O que caracteriza e diferencia a gengivite e a periodontite é o comprometido das estruturas de inserção e de suporte do dente no osso alveolar, mesmo que seja um comprometimento apenas inicial e ainda que se apresente, clinicamente, como se fosse uma gengivite aparentemente “inocente”. De um modo geral, pode-se afirmar que esse comprometimento das estruturas de inserção e de suporte seja definitivo na mudança de relação entre o epitélio juncional, a junção amelocementária, altura do osso alveolar e profundidade do sulco gengival.

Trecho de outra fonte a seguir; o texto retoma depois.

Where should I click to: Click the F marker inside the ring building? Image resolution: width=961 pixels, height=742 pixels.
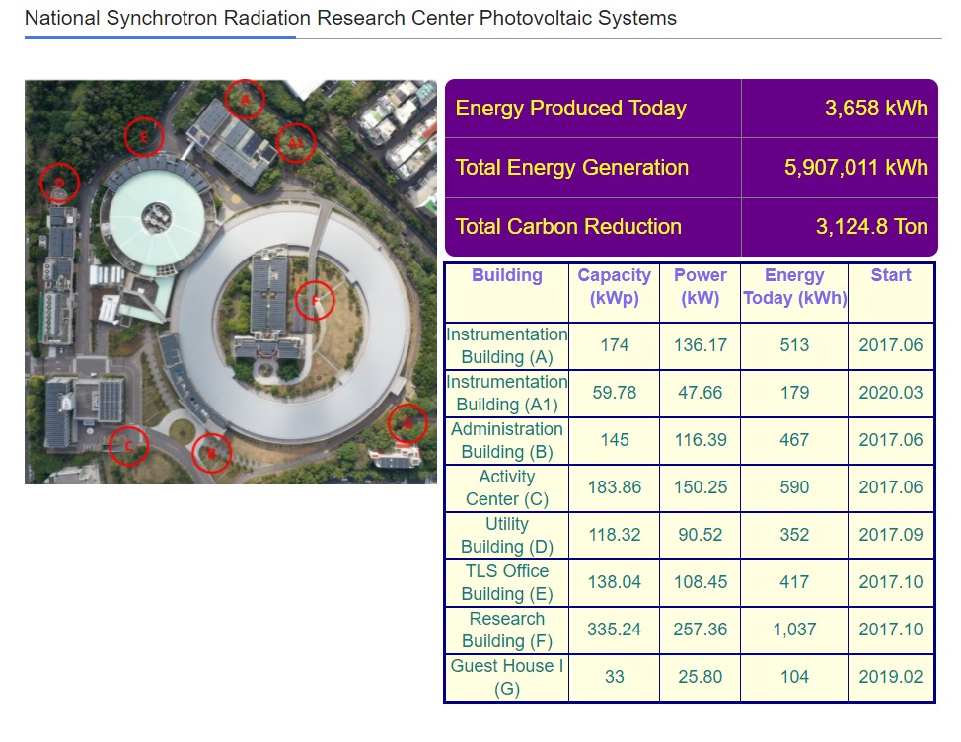point(315,300)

Detalhar e desvendar o estado periodontal de pacientes durante e após o tratamento ortodôntico pode elucidar vários aspectos importantes da prática ortodôntica. Muitas bocas com arcadas esteticamente maravilhosas podem apresentar periodontites incipientes.

Devemos, ainda, ressaltar que:

1) A doença periodontal inflamatória crônica é insidiosa, silenciosa, lenta e progressiva, quer seja em surtos ou de forma continuada. A doença periodontal inflamatória crônica instalada provavelmente se refletirá, ao longo de meses ou anos, na saúde bucal dos pacientes. Poderia a terapêutica ortodôntica melhorar a saúde periodontal dos pacientes ao longo do tempo ou não?

2) A longevidade humana é cada vez maior e a saúde bucal deve ser preservada por muito mais décadas do que em tempos anteriores, para garantir qualidade mínima de vida. Teria o paciente uma saúde bucal melhor, nas fases mais tardias da vida, se fez tratamento ortodôntico em alguma fase da vida?

3) Os inúmeros benefícios da terapêutica ortodôntica se estendem cada vez mais a quase todas as faixas socioeconômicas da população. O fator socioeconômico no trabalho de Eke et al.2 se mostrou um dos fatores mais relevantes nos resultados. Como isso pode interferir no quadro periodontal desses pacientes durante o tratamento ortodôntico?

4) Se os pacientes que realizaram abordagens terapêuticas ortodônticas apresentarem menos doença periodontal inflamatória crônica ao longo de suas vidas, essa observação pode indicar ainda mais a necessidade de sua realização na busca de uma saúde bucal estável.

5)  Por outro lado, se o tratamento ortodôntico, de uma forma ou de outra, contribuir com um quadro periodontal inconveniente ao longo da vida, reforçar-se-ia mais ainda a necessidade uma interação Ortodontia-Periodontia para controlar a higiene bucal e corrigir os problemas periodontais, ainda que pequenos ou incipientes, antes da finalização dos casos na prática clínica.

 

Consideração final

A prevalência de 47,2% da doença periodontal inflamatória crônica decorrente da placa dentobacteriana em adultos com mais de 30 anos foi detectada por uma metodologia precisa e inédita no trabalho de Eke et al.2, e nos induziu a alguns insights — sobre a relação entre o tratamento ortodôntico e a saúde dos tecidos periodontais — ainda não esclarecidos na literatura pertinente.